In the long run, however, Medici investments in Florence proved profitable in other ways. They formed a strong bond between the visual fabric of the city, its inhabitants, and the Medici, which persists until today. Lorenzo’s direct contributions to the Florentine Renaissance and its visual culture are few—his personal support for the arts in Florence was directed almost exclusively toward poetry, literature, and philosophy. He commissioned very few works of art.
But he acted as a connection between artists such as Sandro Botticelli, Leonardo da Vinci, Michelangelo Buonarroti, Andrea del Verrocchio, and Domenico Ghirlandaio—and fellow citizens, and popes for that matter, who wished to commission paintings and sculptures in the new Florentine style.

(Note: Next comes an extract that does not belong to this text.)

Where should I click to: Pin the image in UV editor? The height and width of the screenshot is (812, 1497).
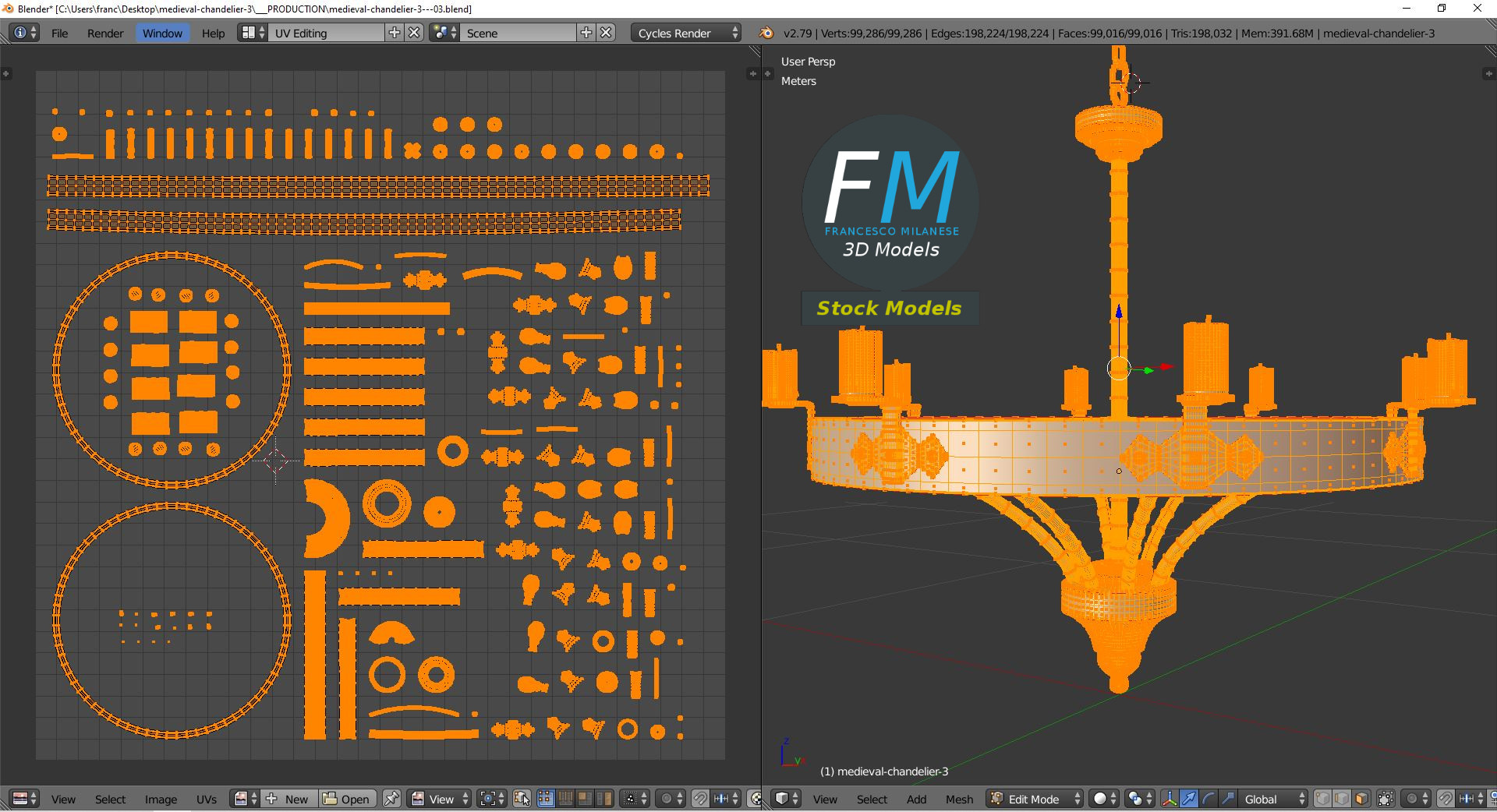(391, 799)
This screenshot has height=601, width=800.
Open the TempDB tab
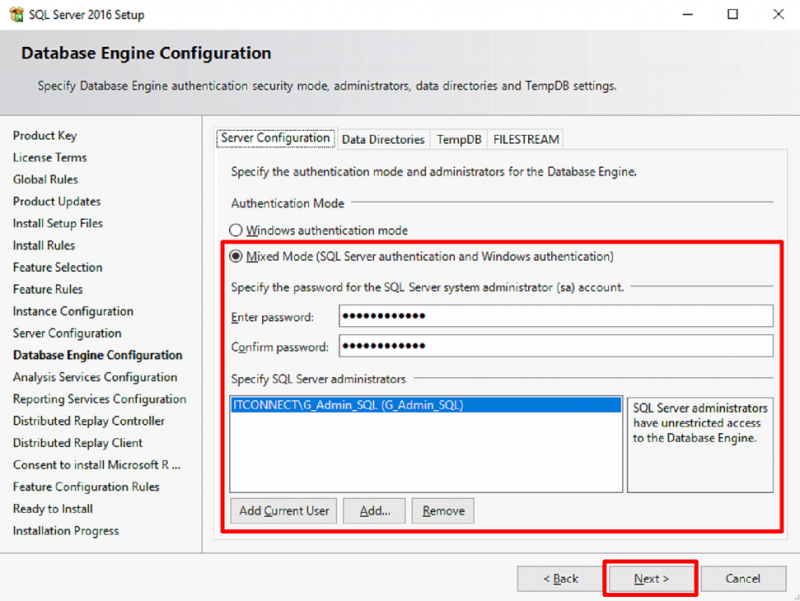pos(458,139)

For example, Lorenzo arranged for Botticelli to provide a number of sacred-themed frescoes for the walls of the newly constructed Sistine Chapel (named after Pope Sixtus IV) in the aftermath of the Pazzi conspiracy—as visual evidence of the amity that the pope and Lorenzo had developed. The pope commissioned the frescoes. Lorenzo provided the artist.
Interest in the Written Word
Under Lorenzo’s headship, the Medici palace was a hub where Florentine artists made connections with both civic and religious patrons. He was indirectly responsible for a good deal of the decoration in many of Florence’s churches and palaces. But his interests tended toward the written word and the expansion of knowledge linked with the Platonic Academy at Florence.
To that end, Lorenzo sent scholars on missions throughout the Eastern Mediterranean. Their goal, as guided by Lorenzo, was to acquire ancient manuscripts. These manuscripts were added to the collections at the library at San Marco, which had been founded and patronized by Lorenzo’s grandfather. Lorenzo’s goals went beyond Cosimo’s in that he also set up shops dedicated to the production of books, which disseminated manuscript materials widely.
Leading Florence into the Period of High Renaissance
Lorenzo was, therefore, responsible for making Renaissance culture accessible to people beyond Florence. He helped to make the Florentine Renaissance a truly international phenomenon. Lorenzo had achieved a degree of eminence that none of his forbearers could have imagined. He was respected and esteemed as the savior of Florence and as a politician without parallel.
Lorenzo exemplified the ideals he inherited from his early education, and from the friendships he formed with scholars, philosophers, architects, and painters. But he did not directly affect Renaissance tastes and therefore its culture. So we are left to wonder just how far Lorenzo’s contributions to shaping the Renaissance actually went. Perhaps we might conclude that, while Lorenzo did not create High Renaissance culture in Florence, he did allow it to thrive.
Common Questions about Lorenzo the Magnificent and the High Renaissance
Though Lorenzo was a respected politician who helped Florence flourish into the period of the High Renaissance, his life was filled with war and turmoil leaving him no time to manage the Medici Bank.
Because of the destabilization of the wool trade, Florentines sought out new materials, and even though wool was still part of the economy, silk became a new luxury product providing excellent profit to Lorenzo and his family.
Lorenzo was an important figure in connecting artists with patrons. Such connections helped the period of the High Renaissance thrive under his leadership.